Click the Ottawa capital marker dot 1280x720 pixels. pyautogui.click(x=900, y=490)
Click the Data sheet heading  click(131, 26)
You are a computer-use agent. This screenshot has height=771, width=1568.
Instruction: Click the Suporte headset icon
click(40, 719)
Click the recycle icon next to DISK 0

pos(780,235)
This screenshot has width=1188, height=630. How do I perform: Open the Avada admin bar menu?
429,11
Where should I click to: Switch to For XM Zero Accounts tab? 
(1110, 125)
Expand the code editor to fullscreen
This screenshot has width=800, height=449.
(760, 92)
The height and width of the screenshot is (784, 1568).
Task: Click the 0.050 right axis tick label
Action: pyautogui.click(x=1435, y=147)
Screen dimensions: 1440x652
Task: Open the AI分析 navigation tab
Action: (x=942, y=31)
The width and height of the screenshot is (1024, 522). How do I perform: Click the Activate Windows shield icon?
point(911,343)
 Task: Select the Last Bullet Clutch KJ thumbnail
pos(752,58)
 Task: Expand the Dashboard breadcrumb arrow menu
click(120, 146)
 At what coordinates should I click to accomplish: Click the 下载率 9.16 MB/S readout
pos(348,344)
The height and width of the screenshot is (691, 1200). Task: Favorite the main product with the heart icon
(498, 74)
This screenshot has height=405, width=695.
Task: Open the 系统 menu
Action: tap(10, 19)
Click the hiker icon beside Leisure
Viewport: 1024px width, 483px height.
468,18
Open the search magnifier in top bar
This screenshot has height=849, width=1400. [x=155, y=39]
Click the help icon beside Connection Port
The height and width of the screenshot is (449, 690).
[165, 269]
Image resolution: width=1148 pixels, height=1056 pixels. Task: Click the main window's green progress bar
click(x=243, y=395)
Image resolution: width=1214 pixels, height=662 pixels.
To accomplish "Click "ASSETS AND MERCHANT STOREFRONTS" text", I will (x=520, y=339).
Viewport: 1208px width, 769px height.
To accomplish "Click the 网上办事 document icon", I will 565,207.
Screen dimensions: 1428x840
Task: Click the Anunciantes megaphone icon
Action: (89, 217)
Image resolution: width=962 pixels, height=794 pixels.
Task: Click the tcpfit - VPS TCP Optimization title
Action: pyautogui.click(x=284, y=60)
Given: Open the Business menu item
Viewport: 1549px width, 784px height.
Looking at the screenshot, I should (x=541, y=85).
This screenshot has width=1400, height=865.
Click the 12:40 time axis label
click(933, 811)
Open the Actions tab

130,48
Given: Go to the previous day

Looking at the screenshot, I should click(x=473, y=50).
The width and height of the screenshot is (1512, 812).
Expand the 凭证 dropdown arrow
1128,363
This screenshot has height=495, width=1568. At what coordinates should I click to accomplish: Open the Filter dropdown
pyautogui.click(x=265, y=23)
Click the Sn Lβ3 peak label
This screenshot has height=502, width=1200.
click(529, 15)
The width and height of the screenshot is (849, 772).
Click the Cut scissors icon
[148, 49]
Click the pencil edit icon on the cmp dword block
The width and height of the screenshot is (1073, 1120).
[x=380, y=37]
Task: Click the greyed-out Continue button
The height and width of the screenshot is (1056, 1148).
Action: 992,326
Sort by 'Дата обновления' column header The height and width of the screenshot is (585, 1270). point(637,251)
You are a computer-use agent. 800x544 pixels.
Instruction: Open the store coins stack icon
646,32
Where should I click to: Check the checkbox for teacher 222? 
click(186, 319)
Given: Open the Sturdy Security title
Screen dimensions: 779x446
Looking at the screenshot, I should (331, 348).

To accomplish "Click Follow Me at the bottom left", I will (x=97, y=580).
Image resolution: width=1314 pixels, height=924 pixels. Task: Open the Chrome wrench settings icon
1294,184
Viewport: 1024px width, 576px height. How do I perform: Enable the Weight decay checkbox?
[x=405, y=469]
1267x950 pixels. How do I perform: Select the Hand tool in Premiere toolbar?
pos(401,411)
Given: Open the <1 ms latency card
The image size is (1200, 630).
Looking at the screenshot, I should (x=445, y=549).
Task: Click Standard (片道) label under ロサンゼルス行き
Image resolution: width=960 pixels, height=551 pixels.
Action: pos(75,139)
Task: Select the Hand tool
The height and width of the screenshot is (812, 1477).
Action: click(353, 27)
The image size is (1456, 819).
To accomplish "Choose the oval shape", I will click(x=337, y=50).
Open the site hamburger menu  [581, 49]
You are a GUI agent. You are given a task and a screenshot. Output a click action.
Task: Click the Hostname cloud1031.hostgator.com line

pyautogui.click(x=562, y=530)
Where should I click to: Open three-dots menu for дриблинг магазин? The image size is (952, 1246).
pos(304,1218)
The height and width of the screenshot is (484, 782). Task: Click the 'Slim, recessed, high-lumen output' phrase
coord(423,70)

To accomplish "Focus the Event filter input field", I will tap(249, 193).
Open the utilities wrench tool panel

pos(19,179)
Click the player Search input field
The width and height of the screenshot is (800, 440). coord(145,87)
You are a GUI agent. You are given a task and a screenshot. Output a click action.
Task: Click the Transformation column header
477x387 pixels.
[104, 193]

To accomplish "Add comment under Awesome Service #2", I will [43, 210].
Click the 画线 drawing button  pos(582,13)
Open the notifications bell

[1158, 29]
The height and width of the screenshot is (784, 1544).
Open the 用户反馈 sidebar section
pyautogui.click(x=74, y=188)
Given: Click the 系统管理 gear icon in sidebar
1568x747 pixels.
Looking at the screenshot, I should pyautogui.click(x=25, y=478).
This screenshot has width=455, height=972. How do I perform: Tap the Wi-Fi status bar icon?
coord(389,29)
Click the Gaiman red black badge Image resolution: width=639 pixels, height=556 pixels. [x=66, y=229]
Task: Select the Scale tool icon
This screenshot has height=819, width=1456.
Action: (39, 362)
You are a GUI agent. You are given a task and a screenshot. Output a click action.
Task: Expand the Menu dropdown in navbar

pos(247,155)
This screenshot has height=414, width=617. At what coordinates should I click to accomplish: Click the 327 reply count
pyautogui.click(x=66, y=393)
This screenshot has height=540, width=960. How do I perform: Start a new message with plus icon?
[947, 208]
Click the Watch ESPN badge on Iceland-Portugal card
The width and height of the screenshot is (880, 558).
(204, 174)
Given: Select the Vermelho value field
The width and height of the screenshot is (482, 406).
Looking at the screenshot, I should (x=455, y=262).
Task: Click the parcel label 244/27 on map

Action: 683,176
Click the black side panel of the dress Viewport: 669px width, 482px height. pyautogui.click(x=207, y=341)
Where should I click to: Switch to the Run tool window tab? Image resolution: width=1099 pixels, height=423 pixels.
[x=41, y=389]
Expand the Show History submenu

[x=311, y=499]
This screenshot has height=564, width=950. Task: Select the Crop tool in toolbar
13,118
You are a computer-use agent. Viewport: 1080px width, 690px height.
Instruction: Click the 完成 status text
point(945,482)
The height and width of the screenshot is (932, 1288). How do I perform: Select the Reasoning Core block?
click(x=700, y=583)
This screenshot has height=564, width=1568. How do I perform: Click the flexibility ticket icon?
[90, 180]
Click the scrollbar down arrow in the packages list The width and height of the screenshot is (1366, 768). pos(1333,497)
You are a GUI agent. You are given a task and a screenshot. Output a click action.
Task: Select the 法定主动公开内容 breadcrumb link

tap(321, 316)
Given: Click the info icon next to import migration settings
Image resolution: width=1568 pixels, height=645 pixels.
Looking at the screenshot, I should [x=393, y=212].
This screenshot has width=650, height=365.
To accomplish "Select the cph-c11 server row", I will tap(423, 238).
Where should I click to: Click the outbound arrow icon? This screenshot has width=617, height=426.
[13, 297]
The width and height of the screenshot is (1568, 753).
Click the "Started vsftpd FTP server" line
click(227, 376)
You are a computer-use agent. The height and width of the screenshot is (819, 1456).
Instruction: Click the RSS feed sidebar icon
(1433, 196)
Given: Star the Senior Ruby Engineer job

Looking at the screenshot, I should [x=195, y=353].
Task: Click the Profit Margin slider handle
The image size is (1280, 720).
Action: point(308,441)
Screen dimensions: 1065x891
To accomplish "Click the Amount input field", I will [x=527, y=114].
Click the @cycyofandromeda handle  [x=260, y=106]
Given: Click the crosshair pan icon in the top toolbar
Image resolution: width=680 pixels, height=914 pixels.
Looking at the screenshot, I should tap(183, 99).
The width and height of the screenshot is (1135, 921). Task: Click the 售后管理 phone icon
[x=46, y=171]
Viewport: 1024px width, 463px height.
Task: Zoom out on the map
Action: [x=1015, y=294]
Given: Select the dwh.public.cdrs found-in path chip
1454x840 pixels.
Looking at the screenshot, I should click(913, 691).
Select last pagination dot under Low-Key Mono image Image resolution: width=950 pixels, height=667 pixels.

- - -

# STATED PROBLEM:
Rewrite the records from the line with "Viewport: 1024px width, 576px" up to and including the line with "Action: pos(75,139)", putting "How can I carry out" in place of "How do I perform" and leaving everything else unchanged.

# EXPECTED OUTPUT:
Viewport: 1024px width, 576px height. How can I carry out: Enable the Weight decay checkbox?
[x=405, y=469]
1267x950 pixels. How can I carry out: Select the Hand tool in Premiere toolbar?
pos(401,411)
Given: Open the <1 ms latency card
The image size is (1200, 630).
Looking at the screenshot, I should (x=445, y=549).
Task: Click Standard (片道) label under ロサンゼルス行き
Image resolution: width=960 pixels, height=551 pixels.
Action: pos(75,139)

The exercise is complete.